## Reading passage:

=== Begin Enclosure ===

(no title)
ryanrasti | 13 days ago
The answer is to constrain effects, not intent. You can define capabilities where agent behavior is constrained within reasonable limits (e.g., can't post private email to #general on Slack without consent).
The next layer is UX/feedback: can compile additional policy based as user requests it (e.g., only this specific sender's emails can be sent to #general)
botusaurus|13 days ago
decades ago securesm OSes tracked the provenience of every byte (clean/dirty), to detect leaks, but it's hard if you want your agent to be useful
ryanrasti|13 days ago
Yeah, you're hitting on the core tradeoff between correctness and usefulness.
The key differences here: 1. We're not tracking at byte-level but at the tool-call/capability level (e.g., read emails) and enforcing at egress (e.g., send emails) 2. Agent can slowly learn approved patterns from user behavior/common exceptions to strict policy. You can be strict at the start and give more autonomy for known-safe flows over time.

=== End Enclosure ===

## Input data:

=== Begin Enclosure ===

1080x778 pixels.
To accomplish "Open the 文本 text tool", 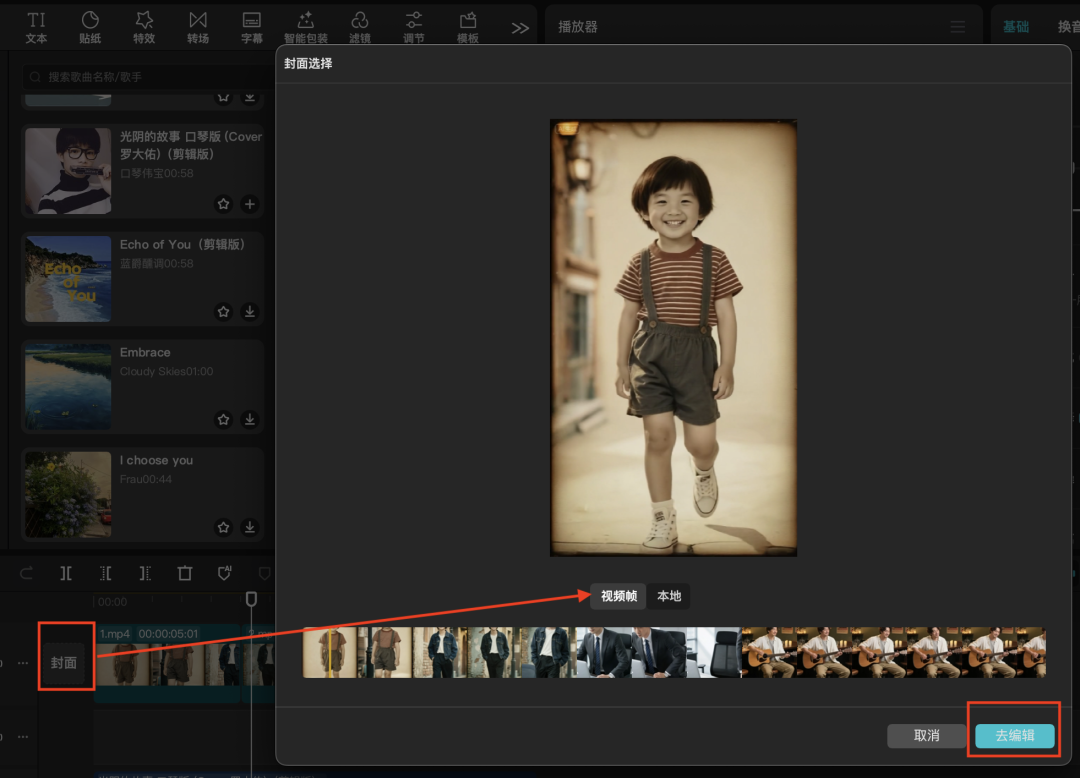I will tap(36, 27).
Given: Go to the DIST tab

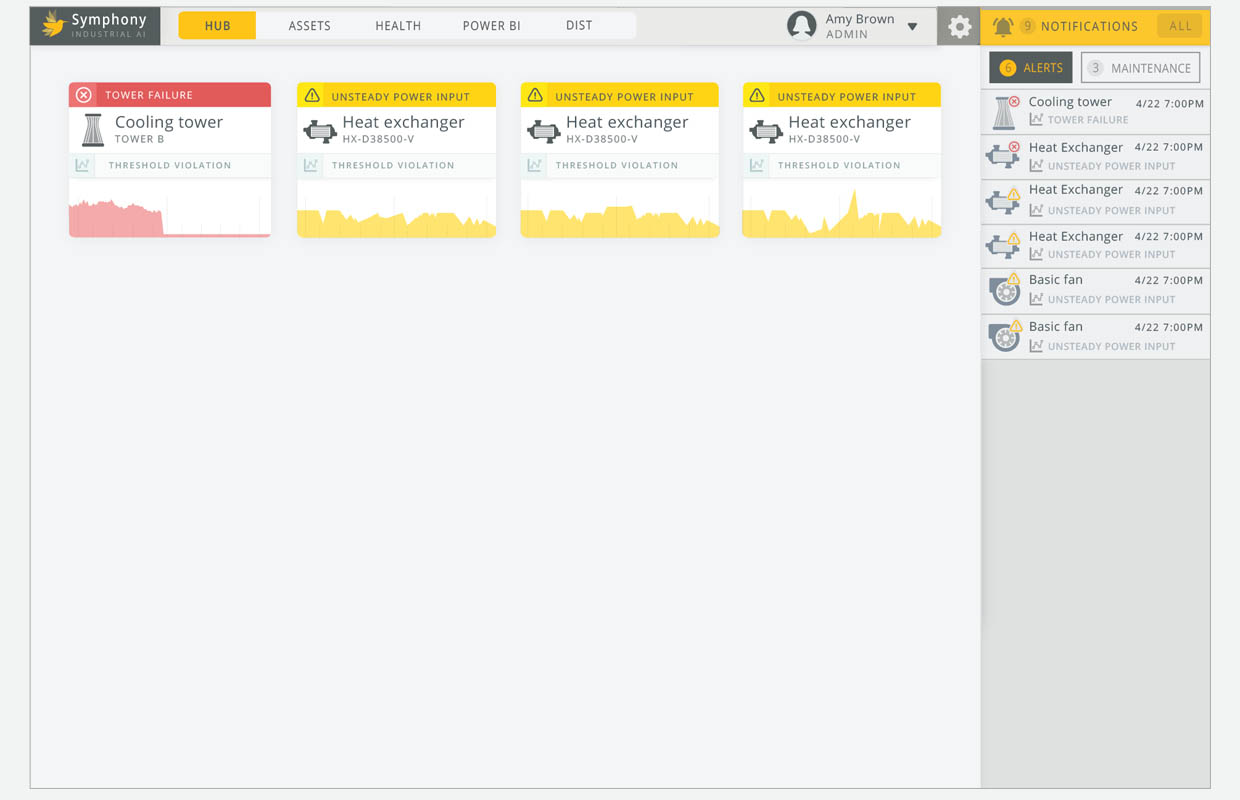Looking at the screenshot, I should click(579, 26).
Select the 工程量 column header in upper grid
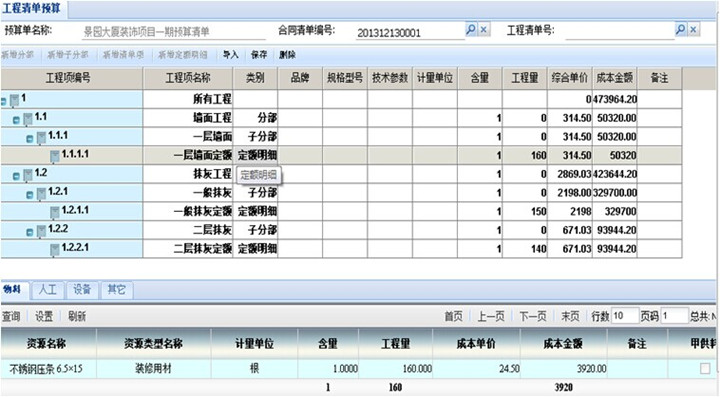This screenshot has width=720, height=397. tap(525, 78)
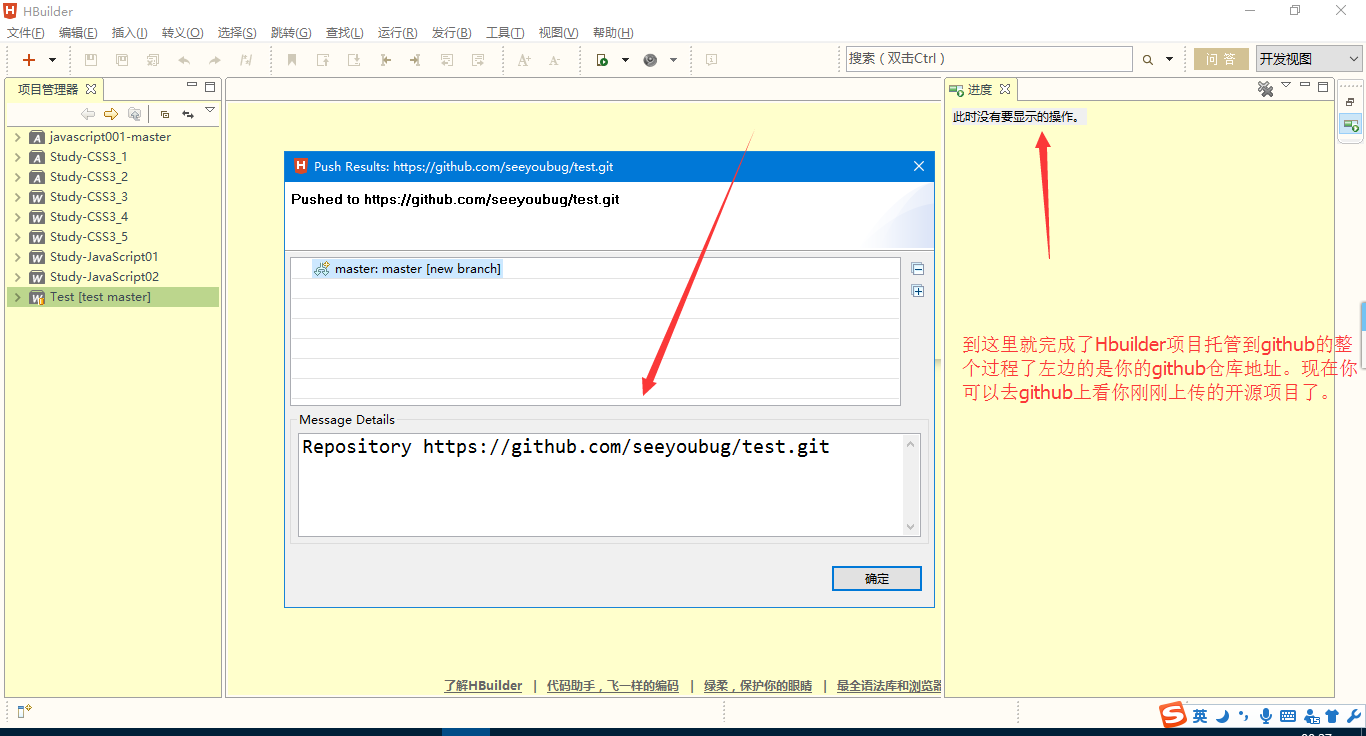The width and height of the screenshot is (1366, 736).
Task: Click the yellow forward arrow in project manager
Action: pyautogui.click(x=111, y=114)
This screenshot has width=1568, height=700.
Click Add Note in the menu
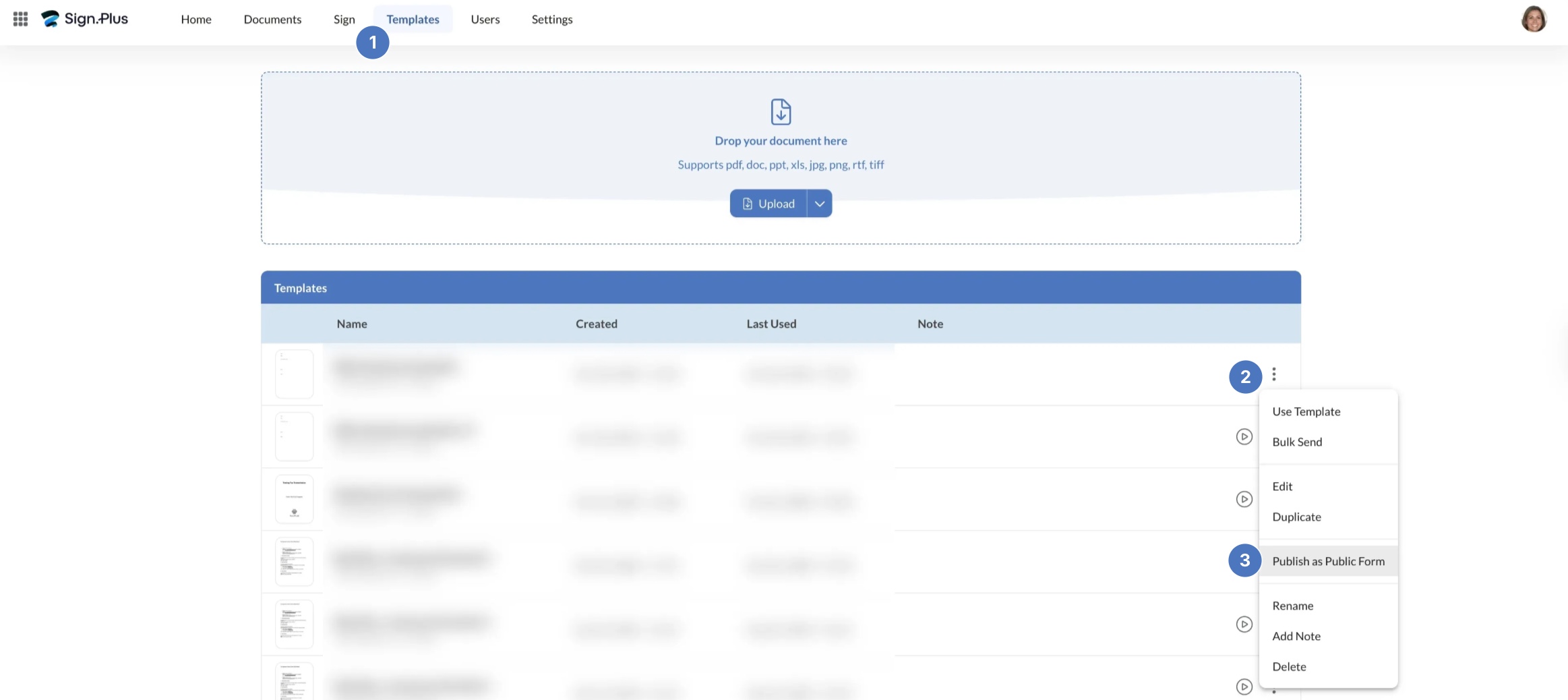click(x=1296, y=636)
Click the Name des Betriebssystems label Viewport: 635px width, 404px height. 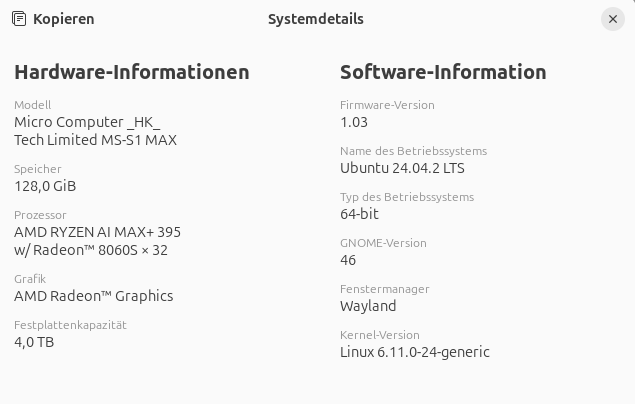tap(413, 151)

=== End Enclosure ===

## What is required:
Could you write the next part of the forum thread on constraining agent effects, starting after its final post?

## Task response:
gostsamo|13 days ago
exfiltrating info through get requests won't be 100% stopped, but will be hampered.
ATechGuy|13 days ago
zmmmmm|13 days ago
> you're hitting on the core tradeoff between correctness and usefulness
The question is, is it a completely unsupervised bot or is a human in the loop. I kind of hope a human is not in the loop with it being such a caricature of LLM writing.